By Paul Vieira
OTTAWA–Canada telecommunications regulator on Monday ordered the country’s big phone companies to make available their fiber-optic internet services to small independent broadband providers, saying this would improve access to higher-speed internet for households and bolster competition in the sector.
The Canadian Radio-television and Telecommunications Commission said the decision was triggered by worries over a decline in competition in internet services.
Wholesale-based internet providers, which lease network space from bigger telecoms, were losing market share, the regulator said. For instance, it said large internet-service providers have acquired smaller rivals, and that has left “many Canadians with fewer options for high-speed Internet services.”

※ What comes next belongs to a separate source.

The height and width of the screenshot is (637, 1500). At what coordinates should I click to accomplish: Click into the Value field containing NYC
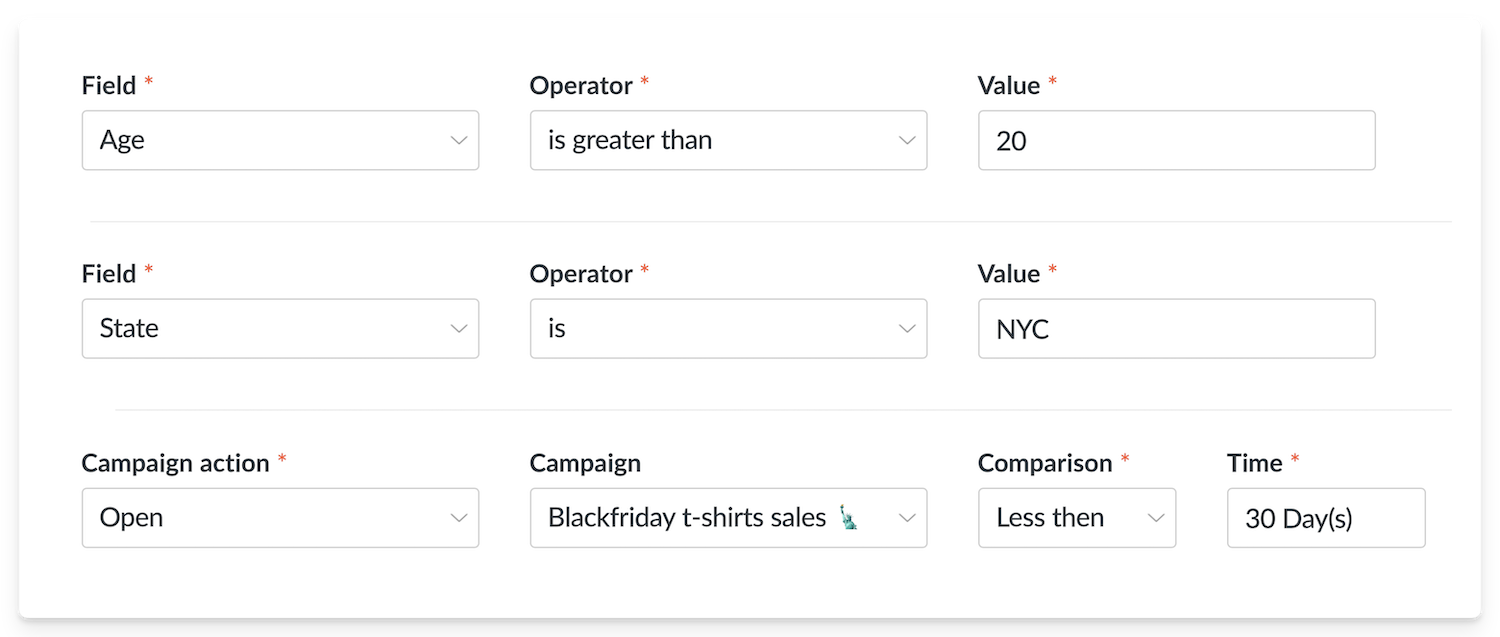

On a temporary basis, the regulator said it would compel Canada’s big telephone companies–BCE and Telus–to provide wholesale access to their fiber-optic networks, starting next May. The ruling is limited to the country’s two biggest provinces, Ontario and Quebec, home to about 60% of the Canadian population.
“Higher-speed internet service, for which demand continues to grow rapidly, is a market segment where wholesale-based competitors have fallen behind incumbent companies,” the CRTC said in its decision. It added that independent service-providers lack a “practical” way to access the telephone companies’ fiber-optic internet.
“This decision provides a temporary and expedited solution to those problems,” the regulator said. It added that it expects this would help wholesale-based competitors offer fiber-broadband services to about five million households. It also set a rate schedule BCE and Telus must abide by.
Representatives for BCE and Telus weren’t immediately available.
The regulatory order comes as Canada’s Liberal government has pledged to strengthen competition rules to ensure consumers get access to products and services at lower prices. The governing Liberals trail their rival Conservatives by a sizable margin in public-opinion polls, in part, political analysts say, for their inability to address voters’ concerns over cost-of-living issues.